Bridgewater's Board of Directors, after receiving the recommendation of its Strategy Committee and consulting with its financial and legal advisors, has unanimously determined that the Arrangement is in the best interest of the Company and its shareholders and to recommend that Bridgewater shareholders vote in favour of it. Jefferies & Company, Inc. acting as financial advisor to the Board of Directors and the Strategy Committee has provided an opinion that the consideration to be received by Bridgewater shareholders is fair, from a financial point of view, to Bridgewater shareholders. A complete copy of the opinion will be appended to Bridgewater's management proxy circular in respect of the Arrangement.
The directors, senior officers and certain institutional shareholders of Bridgewater, holding together approximately 24.8% in the aggregate of the issued and outstanding common shares of Bridgewater, have entered into support agreements under which they have agreed to vote in favour of the Arrangement. In addition, Crescendo Partners II, L.P. Series MI and Crescendo Partners III, L.P. (collectively "Crescendo Partners") have also entered into support agreements under which they have agreed to vote in favour of the Arrangement, which agreements relate to an aggregate of 2,650,400 common shares beneficially owned by Crescendo Partners, which represent approximately 10.5% of the outstanding common shares of Bridgewater.
"This transaction is in the best interest of our shareholders and has the full support of the Board of Directors, senior management and key shareholders," said Terry Matthews, Chairman of Bridgewater's Board of Directors. "It provides shareholders with immediate liquidity and fair value for their shares. Furthermore, joining a large, international market leader in Amdocs would create new growth opportunities for Bridgewater for the benefit of its customers and employees."
Additional Transaction Details
The cash consideration of C$8.20 per share to be received by shareholders represents an implied premium of 30% to Bridgewater's closing share price of C$6.33 and an implied premium of 33% to the 20-day volume weighted average trading price of C$6.17 on the Toronto Stock Exchange as at June 16, 2011.
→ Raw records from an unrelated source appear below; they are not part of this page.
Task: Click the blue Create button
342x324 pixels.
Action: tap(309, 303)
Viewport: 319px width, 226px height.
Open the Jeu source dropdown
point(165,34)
The definitive agreement provides for, among other things, a termination fee if the Arrangement is not completed in certain specified circumstances.
The terms and conditions of the Arrangement will be summarized in Bridgewater's management proxy circular, which is expected to be filed and mailed to Bridgewater shareholders in mid-July. The Arrangement will be subject, among other things, to the approval of at least 66 ⅔% of the votes cast at a special meeting of Bridgewater shareholders to be called to consider the Arrangement. In addition, the Arrangement will be subject to certain customary conditions, including court approval, relevant regulatory approvals and the absence of any material adverse effect with respect to the Company.
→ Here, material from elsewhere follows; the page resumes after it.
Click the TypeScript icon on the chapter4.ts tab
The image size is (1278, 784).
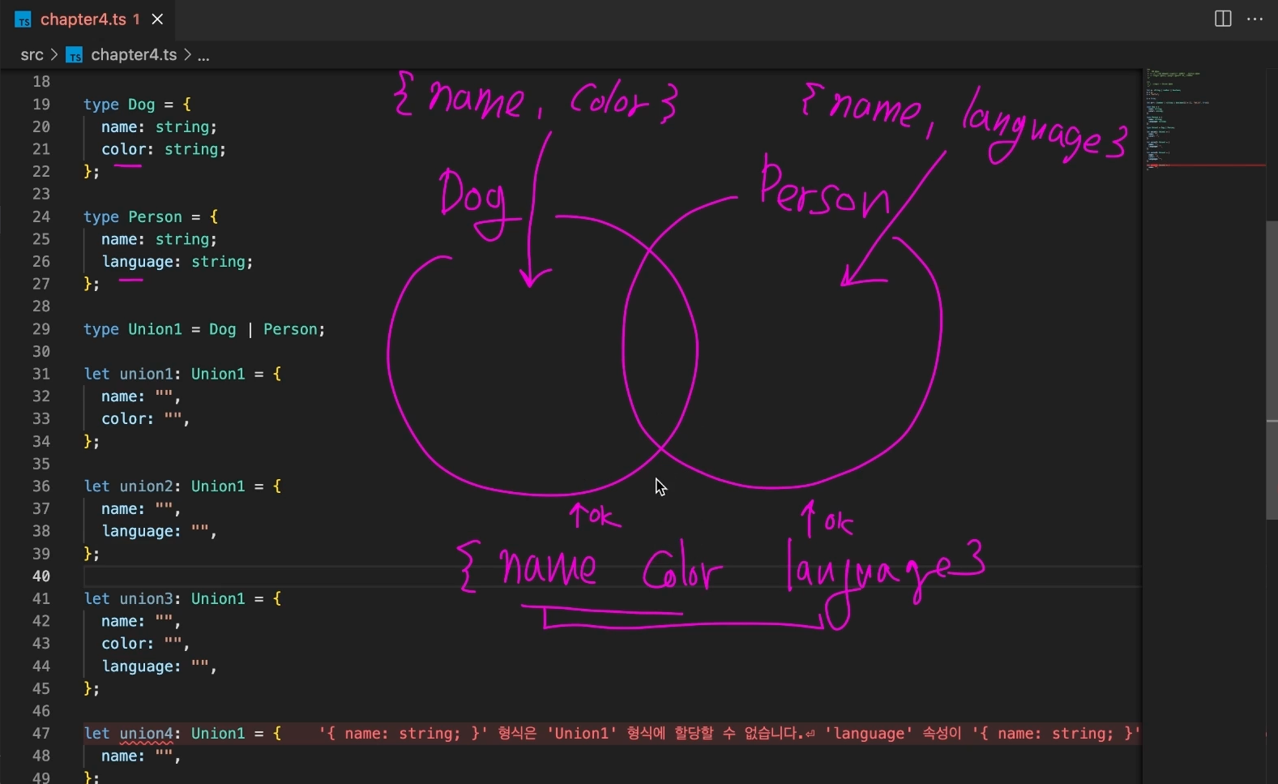[23, 19]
The transaction is expected to close during the third quarter of 2011, subject to the satisfaction or waiver of various closing conditions.
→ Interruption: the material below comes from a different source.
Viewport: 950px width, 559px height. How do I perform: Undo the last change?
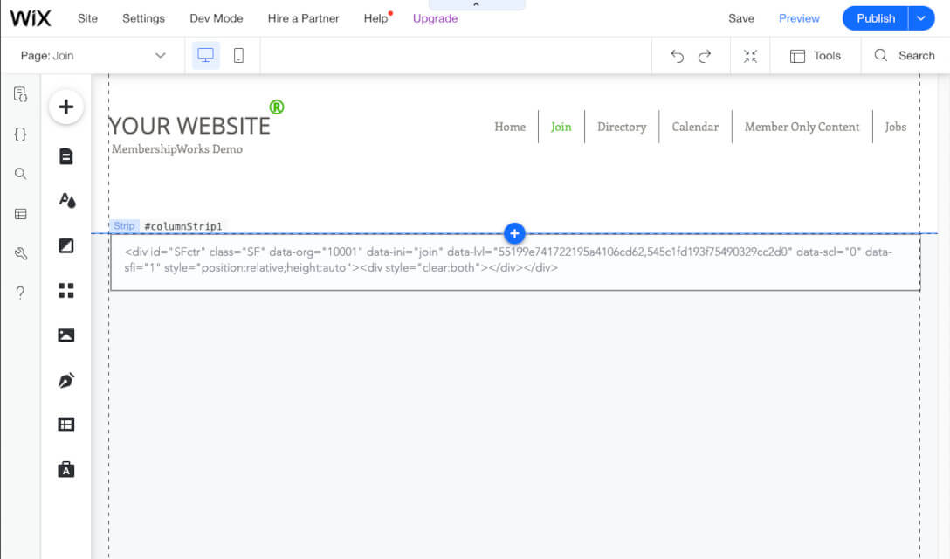click(677, 55)
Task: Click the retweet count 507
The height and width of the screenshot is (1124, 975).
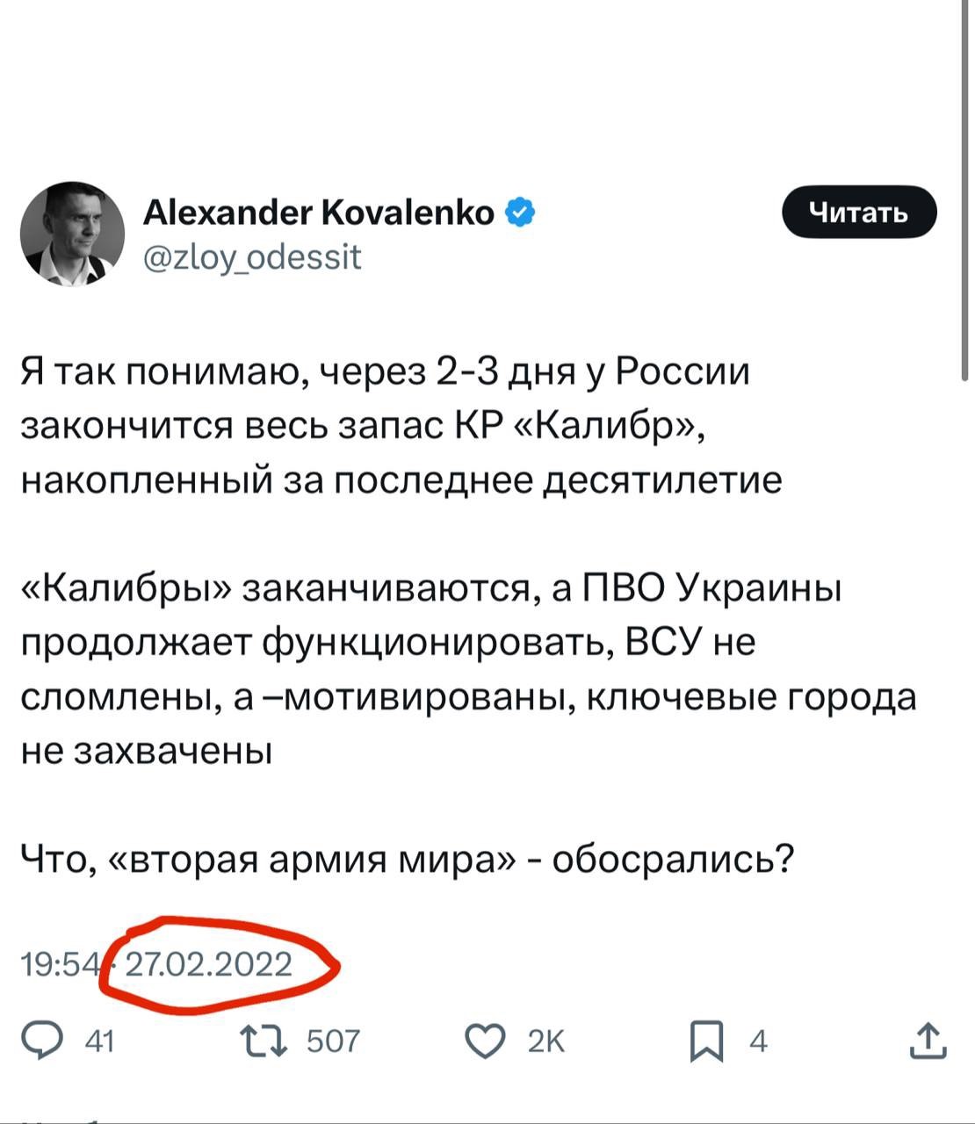Action: point(333,1042)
Jefferies & Company, Inc. is acting as exclusive financial advisor to Bridgewater on this transaction.
About Bridgewater Systems
Bridgewater Systems, the leader in intelligent broadband controls, provides pre-integrated solutions for mobile and converged operators to transform their networks, optimize mobile data growth, and innovate with new services. The Bridgewater portfolio of carrier-grade products includes Service Controller (AAA), Policy Controller (PCRF) and Home Subscriber Server (HSS), anchored by a common identity and device management system. More than 150 leading service providers worldwide leverage Bridgewater to create and deliver profitable services to consumer, enterprise, cloud and machine markets. For more information, visit us at http://www.bridgewatersystems.com.
Bridgewater, Bridgewater Systems, the Bridgewater Systems logo, WideSpan, Smart Caps, and Subscriber Data Broker are trademarks or registered trademarks of Bridgewater Systems Corporation. All other company, product names and any registered and unregistered trademarks mentioned are used for identification purposes only and remain the exclusive property of their respective owners.
Amdocs is the market leader in customer experience systems innovation. The company combines business and operational support systems, service delivery platforms, proven services and deep industry expertise to enable service providers and their customers to do more in the connected world. Amdocs' offerings help service providers explore new business models, differentiate through personalized customer experiences and streamline operations. A global company with revenue of approximately $3.0 billion in fiscal 2010, Amdocs has over 19,000 employees and serves customers in more than 60 countries worldwide. For more information, visit Amdocs at http://www.amdocs.com.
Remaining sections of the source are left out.